Рыбий Пуп сжал кулаки так, что ногти его вонзились в ладони, и не отвечал.
— Красивая у тебя, ниггер, прическа, черт возьми! Чем мажешь волосы? Ветчинным жиром?
Из полицейских глоток вырвалось грубое ржание.
— А волосы-то у обоих прямые. Под белых работаете, ниггеры?
Рыбий Пуп поднял на них глаза и вновь опустил.
— Так
— Ничего. Это он просто оробел слегка, — промурлыкал Клем. — Сейчас он у нас отойдет.
Полицейский шагнул вперед; Рыбий Пуп полными ненависти глазами следил за ним. Эти люди жили в другом мире, до них не дойдет ни одно его слово, ни одно движение. Единственное, чем их когда-нибудь можно пронять по-настоящему, — это убить кого-то из них. Но вот Клем, наклонясь, занес руку словно бы для удара, и ненависть вытеснил страх, хотя его мучитель поднял руку выше и, наморщив нос, всего-навсего поскреб в затылке.
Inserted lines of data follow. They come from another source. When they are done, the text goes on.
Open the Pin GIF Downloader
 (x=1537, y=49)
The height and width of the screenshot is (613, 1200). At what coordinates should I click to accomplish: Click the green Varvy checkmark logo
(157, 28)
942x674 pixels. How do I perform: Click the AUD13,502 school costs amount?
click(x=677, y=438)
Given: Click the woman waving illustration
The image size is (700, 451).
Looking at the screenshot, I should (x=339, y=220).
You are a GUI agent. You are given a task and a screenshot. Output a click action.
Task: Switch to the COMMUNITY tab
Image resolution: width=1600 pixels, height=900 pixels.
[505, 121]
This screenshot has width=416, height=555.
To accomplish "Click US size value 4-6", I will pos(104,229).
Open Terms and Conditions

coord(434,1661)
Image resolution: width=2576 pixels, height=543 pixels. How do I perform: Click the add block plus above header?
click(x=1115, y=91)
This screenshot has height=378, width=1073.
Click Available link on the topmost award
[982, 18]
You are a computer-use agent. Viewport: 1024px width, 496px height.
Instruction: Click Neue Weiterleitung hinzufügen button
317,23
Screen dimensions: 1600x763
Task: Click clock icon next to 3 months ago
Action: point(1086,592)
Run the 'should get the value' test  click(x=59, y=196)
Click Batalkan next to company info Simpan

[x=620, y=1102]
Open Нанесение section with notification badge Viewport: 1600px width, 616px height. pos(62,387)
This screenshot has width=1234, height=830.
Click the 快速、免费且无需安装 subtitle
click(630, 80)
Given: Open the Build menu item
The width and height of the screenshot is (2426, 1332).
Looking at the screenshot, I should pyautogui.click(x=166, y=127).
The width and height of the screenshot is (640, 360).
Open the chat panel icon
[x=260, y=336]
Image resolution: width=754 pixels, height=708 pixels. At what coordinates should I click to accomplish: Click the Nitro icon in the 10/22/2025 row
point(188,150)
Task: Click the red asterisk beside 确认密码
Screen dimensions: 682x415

Рыбий Пуп отпрянул, едва не прикусив себе язык, глаза его налились слезами.
— Ишь, какой нырок, чисто Джо Луис! — нараспев оценил один.
— Заячья у него душа, у этого ниггера! — веселился другой.
— Ну, ниггер. Разомкни пасть. Как самочувствие-то?
Рыбий Пуп хотел было ответить, но сжатое горло не пропускало ни звука.
— Не слышишь, ниггер? Ведь с тобой разговаривают, — загремел Клем. — Как самочувствие, ну?
— Хорошо, — услышал свой голос Рыбий Пуп, кляня себя, что так сказал.
— Серчаешь на меня? — поддразнивал Клем.
— Нет, сэр, — прошептал Рыбий Пуп. Он был в отчаянии, что неспособен удержаться от ответов.
— А ты что скажешь, моя любушка?
— Я — нормально, сэр, — пролепетал Тони.